Let's start with $x \in Y$ a $B$-fixed vector. Then it's a high weight line in $M$, so the linear span $N \leq M$ of $Y$ is an irreducible subrepresentation of $M$.

Do you mind if I assume we're in characteristic $0$, as Brion does? Then we can split $M = N \oplus N'$, and $M^* = N^* \oplus N'^*$.`
(Which is to say, you can reduce to the case $M$ irreducible, if that helps understand the situation.) So it's sufficient (and in the general case, necessary!) to look for your $\eta$ inside $N^*$.

Your first question is then why the $\eta \in (N^*)^B$, unique up to scale, has $\eta(m) \neq 0$. If it were zero,
$$ 0 = \eta(m) = (b\cdot \eta)(m) = \eta(b^{-1}\cdot m) \qquad \forall b\in B $$
from which we learn that $\eta$ annihilates a spanning set of $N$, so all of $N$. But $\eta \in N^*$, ` so it's zero, contradiction.

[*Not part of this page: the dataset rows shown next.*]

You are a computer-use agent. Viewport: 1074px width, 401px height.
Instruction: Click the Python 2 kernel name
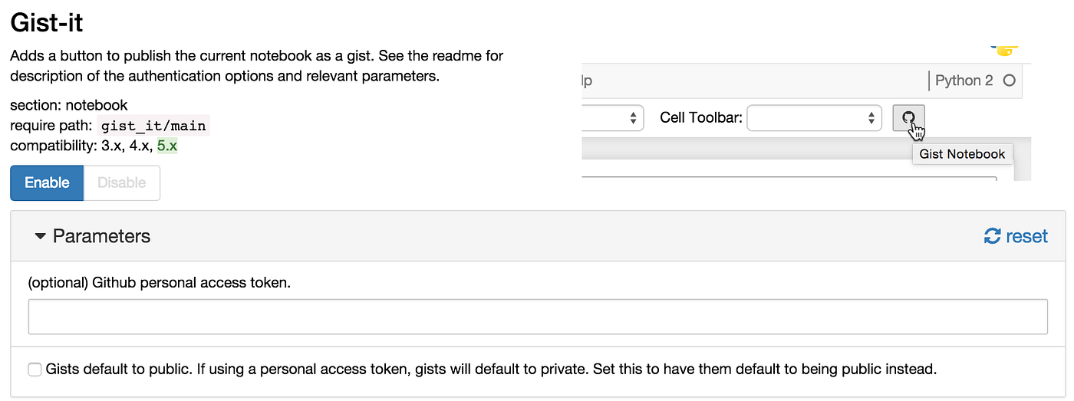[x=964, y=81]
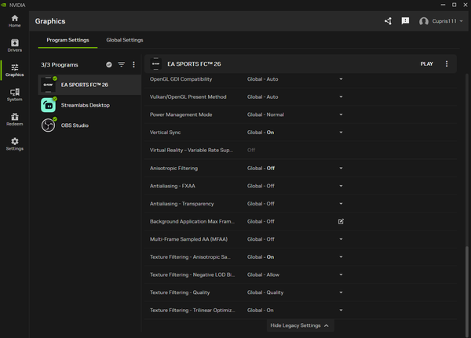Open the three-dot menu next to PLAY
This screenshot has width=471, height=338.
coord(447,64)
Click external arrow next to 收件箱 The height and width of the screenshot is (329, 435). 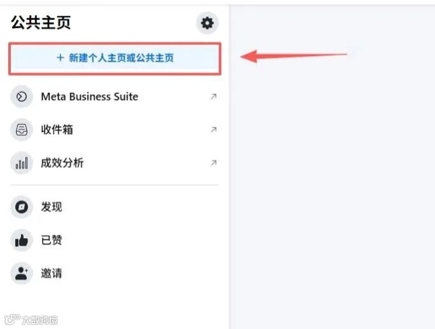[213, 129]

I'm not used to describing parabolic subgroups as "opposed" but I assume it means that $G_{[\eta]} G_y$ is dense in $G$. By definition of $\eta$, $G_{[\eta]} \geq B$, so it's enough to show $B G_y$ is dense in $G$, or that $B G_y / G_y$ is dense in $G/G_y$. This was exactly the condition used to pick $y$, that $B y$ was dense in $Y \cong G/G_y$.